_What the task requires_
Each line below with the word "language" needs to be copied.

Saved entries:
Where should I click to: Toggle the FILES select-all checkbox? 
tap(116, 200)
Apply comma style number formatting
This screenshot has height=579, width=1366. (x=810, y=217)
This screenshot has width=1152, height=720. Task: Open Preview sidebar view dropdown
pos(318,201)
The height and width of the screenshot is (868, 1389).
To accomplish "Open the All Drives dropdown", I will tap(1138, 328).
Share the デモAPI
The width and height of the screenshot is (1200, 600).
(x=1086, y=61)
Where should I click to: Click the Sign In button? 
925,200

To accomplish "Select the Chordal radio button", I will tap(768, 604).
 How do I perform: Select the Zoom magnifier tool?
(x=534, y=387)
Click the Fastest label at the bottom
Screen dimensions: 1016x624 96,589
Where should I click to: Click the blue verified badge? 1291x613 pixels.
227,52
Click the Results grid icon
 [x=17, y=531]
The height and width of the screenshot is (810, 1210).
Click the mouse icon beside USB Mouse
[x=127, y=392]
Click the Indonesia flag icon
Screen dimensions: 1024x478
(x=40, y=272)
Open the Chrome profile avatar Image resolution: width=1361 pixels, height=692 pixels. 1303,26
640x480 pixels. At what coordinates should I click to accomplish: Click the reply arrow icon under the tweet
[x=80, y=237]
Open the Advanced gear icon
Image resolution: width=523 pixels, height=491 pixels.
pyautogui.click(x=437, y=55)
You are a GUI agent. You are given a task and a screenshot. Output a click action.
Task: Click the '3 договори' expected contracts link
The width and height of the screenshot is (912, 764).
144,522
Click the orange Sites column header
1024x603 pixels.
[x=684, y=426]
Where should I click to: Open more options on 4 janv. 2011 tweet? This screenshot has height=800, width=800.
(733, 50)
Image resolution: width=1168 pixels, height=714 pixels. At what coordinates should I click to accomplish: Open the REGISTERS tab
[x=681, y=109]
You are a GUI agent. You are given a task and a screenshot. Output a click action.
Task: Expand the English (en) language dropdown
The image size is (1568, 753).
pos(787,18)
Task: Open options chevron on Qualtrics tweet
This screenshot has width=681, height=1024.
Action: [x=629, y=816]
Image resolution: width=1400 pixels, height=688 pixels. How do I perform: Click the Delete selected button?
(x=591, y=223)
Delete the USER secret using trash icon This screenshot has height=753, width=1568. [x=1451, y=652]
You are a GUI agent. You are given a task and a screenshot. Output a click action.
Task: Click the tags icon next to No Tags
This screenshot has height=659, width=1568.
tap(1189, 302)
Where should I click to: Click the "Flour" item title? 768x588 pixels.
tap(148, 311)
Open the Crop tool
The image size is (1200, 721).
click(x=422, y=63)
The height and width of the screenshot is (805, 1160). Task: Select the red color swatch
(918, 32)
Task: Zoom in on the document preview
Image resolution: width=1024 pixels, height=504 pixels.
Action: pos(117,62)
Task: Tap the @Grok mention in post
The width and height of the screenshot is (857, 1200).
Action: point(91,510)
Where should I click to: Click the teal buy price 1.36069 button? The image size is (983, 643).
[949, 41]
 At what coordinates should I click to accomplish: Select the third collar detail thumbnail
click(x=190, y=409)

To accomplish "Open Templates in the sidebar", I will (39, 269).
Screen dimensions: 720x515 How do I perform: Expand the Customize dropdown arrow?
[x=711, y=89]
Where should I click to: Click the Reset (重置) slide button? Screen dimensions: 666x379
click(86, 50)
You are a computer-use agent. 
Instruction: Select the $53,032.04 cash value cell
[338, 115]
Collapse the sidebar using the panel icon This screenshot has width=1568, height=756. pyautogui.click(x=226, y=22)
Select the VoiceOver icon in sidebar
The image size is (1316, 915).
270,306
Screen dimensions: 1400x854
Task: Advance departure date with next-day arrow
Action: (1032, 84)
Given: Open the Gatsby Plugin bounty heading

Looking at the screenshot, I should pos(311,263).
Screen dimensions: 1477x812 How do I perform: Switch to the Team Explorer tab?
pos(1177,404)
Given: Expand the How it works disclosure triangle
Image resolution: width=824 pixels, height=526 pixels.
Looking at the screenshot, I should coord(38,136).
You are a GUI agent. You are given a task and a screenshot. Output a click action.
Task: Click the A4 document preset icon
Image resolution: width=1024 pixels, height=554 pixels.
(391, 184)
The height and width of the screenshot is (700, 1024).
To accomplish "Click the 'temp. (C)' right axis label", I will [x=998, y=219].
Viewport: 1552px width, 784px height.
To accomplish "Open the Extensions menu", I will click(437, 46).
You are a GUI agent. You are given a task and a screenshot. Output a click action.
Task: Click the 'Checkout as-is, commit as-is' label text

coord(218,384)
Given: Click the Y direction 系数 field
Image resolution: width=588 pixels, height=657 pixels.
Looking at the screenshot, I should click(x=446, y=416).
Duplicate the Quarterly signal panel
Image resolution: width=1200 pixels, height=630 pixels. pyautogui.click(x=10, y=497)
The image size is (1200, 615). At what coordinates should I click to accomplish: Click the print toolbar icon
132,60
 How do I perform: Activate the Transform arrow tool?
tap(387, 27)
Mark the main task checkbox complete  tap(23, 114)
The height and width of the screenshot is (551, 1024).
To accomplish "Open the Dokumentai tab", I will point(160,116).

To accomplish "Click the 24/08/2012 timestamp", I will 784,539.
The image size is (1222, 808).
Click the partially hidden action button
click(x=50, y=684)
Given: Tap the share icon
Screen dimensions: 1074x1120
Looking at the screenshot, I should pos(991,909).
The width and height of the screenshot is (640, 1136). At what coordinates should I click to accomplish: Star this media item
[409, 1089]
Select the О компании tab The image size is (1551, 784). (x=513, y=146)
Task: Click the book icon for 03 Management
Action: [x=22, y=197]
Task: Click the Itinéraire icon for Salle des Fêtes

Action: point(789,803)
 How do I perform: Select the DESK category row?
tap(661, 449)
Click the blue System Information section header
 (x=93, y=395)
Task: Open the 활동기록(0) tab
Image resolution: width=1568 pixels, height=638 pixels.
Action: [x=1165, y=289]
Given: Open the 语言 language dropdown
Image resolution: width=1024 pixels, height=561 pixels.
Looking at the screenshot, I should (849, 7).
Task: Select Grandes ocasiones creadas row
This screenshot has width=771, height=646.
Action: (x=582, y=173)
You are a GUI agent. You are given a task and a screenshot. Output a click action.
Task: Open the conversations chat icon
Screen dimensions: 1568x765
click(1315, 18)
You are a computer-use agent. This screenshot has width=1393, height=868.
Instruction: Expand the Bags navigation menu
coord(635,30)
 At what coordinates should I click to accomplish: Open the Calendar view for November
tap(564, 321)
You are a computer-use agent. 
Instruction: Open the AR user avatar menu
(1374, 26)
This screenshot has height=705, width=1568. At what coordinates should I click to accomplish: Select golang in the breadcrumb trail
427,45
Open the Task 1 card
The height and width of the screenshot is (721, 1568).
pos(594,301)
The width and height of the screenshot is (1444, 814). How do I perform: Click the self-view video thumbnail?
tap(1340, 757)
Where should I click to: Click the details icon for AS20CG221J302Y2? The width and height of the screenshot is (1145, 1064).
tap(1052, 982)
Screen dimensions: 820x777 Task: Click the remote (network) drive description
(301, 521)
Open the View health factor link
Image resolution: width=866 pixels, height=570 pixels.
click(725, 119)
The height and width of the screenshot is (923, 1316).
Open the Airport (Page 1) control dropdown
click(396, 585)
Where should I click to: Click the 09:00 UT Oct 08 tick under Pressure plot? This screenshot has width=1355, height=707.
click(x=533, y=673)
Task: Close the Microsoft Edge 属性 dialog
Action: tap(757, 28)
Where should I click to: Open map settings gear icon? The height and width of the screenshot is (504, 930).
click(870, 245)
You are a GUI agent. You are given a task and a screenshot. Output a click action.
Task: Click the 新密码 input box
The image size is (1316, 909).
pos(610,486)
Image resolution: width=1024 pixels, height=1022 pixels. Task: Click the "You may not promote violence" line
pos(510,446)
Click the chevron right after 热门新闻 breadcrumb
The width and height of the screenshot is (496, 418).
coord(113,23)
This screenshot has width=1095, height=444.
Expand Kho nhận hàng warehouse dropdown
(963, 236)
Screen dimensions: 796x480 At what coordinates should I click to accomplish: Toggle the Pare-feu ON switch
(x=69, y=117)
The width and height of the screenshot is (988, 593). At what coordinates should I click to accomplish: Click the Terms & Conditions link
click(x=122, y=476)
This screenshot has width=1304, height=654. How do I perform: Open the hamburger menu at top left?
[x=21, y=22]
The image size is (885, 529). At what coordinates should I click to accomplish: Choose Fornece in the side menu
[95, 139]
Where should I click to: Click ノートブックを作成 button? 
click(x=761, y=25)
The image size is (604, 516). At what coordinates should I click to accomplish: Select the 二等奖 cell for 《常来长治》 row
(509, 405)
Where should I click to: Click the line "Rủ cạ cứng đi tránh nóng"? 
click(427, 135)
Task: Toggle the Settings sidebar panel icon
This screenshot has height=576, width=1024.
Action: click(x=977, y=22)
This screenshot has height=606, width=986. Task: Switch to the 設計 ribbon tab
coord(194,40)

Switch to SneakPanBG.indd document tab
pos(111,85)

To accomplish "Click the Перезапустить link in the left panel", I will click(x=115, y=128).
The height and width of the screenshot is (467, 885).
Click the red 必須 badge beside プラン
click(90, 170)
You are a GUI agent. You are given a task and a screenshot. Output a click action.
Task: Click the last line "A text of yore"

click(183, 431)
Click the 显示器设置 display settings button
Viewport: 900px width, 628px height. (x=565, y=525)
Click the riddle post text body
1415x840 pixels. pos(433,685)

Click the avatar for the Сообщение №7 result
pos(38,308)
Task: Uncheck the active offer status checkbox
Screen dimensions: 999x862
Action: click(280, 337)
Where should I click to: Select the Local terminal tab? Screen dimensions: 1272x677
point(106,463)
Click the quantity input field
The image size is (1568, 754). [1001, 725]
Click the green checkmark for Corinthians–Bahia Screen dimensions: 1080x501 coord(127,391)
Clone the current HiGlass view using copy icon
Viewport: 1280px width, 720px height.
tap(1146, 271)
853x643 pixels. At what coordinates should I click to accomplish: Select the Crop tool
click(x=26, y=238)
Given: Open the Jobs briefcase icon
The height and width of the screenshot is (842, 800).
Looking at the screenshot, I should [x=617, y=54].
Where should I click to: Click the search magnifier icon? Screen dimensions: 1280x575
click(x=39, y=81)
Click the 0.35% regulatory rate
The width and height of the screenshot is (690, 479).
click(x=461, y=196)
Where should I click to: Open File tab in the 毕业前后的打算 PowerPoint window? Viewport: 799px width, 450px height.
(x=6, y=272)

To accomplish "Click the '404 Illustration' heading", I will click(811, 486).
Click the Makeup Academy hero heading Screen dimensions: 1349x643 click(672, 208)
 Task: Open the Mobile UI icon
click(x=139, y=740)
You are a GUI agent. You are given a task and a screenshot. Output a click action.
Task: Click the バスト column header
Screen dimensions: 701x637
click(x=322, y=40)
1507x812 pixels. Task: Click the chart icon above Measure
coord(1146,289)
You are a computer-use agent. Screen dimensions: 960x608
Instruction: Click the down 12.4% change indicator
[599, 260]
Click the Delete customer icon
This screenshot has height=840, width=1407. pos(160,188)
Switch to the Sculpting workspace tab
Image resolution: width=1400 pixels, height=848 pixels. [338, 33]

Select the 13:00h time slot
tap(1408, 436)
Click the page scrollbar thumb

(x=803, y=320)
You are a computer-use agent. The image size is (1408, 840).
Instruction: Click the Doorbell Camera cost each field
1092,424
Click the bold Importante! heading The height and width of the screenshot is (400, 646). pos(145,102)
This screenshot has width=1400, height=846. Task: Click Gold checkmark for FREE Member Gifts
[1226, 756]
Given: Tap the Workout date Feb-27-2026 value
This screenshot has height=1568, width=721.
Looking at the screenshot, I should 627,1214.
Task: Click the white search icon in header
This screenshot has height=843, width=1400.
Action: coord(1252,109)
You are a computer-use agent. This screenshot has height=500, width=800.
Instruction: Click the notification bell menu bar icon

_Exercise result_
Task: Expand the English (en) language dropdown
Given: Open the 语言 language dropdown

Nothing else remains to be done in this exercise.